[Stored items]
Content starts

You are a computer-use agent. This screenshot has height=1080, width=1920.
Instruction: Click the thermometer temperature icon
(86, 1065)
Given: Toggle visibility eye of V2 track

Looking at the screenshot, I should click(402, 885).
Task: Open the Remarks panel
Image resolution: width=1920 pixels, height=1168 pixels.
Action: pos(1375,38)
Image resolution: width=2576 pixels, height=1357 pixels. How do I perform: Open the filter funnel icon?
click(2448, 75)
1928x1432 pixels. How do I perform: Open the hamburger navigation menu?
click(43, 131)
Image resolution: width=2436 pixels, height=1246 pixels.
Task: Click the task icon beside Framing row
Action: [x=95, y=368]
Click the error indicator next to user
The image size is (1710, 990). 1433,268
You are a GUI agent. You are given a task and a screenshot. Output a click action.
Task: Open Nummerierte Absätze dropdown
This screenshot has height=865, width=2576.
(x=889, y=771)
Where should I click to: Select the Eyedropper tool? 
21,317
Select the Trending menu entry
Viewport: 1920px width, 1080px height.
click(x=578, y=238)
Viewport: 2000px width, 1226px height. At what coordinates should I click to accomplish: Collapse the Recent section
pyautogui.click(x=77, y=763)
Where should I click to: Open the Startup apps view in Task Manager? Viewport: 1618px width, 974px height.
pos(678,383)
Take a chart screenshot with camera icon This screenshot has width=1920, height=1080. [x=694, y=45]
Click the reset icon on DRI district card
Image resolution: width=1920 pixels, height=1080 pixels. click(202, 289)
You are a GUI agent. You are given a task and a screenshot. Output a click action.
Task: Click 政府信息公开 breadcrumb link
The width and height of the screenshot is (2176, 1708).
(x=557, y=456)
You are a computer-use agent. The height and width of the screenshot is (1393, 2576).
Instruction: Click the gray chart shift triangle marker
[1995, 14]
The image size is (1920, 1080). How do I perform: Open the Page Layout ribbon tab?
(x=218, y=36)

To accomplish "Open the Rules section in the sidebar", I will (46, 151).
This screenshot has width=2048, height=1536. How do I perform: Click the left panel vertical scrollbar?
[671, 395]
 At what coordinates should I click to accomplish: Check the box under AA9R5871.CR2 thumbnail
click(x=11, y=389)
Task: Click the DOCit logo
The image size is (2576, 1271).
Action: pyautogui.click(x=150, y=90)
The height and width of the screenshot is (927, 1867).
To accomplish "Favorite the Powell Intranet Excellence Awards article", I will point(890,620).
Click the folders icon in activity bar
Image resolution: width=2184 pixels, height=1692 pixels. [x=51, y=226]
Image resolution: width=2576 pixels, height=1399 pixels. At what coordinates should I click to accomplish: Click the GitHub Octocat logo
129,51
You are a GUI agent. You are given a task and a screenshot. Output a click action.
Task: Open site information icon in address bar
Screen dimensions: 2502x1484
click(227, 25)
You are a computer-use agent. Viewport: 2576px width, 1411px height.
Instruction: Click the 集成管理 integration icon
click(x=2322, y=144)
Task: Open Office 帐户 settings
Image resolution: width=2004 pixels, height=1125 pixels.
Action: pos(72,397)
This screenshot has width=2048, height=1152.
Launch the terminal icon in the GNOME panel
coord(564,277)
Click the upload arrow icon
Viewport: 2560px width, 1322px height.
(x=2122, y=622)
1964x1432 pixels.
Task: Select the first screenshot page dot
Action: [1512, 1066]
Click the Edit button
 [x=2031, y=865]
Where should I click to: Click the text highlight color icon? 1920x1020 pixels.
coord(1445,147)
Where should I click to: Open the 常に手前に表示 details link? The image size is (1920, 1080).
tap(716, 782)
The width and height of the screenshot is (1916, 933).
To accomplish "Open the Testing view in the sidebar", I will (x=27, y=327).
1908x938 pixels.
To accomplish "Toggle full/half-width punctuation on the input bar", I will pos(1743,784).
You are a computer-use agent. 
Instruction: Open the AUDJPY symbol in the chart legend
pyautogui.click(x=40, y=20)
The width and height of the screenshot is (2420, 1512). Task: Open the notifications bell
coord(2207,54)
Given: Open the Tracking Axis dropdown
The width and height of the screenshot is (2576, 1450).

Content ends

◆ TASK OBJECTIVE ◆
The line containing "Instruction: Open the" and every line after it, through the last one above, should be written out word for word.

◆ OUTPUT FOR THIS EXERCISE ◆
Instruction: Open the AUDJPY symbol in the chart legend
pyautogui.click(x=40, y=20)
The width and height of the screenshot is (2420, 1512). Task: Open the notifications bell
coord(2207,54)
Given: Open the Tracking Axis dropdown
The width and height of the screenshot is (2576, 1450).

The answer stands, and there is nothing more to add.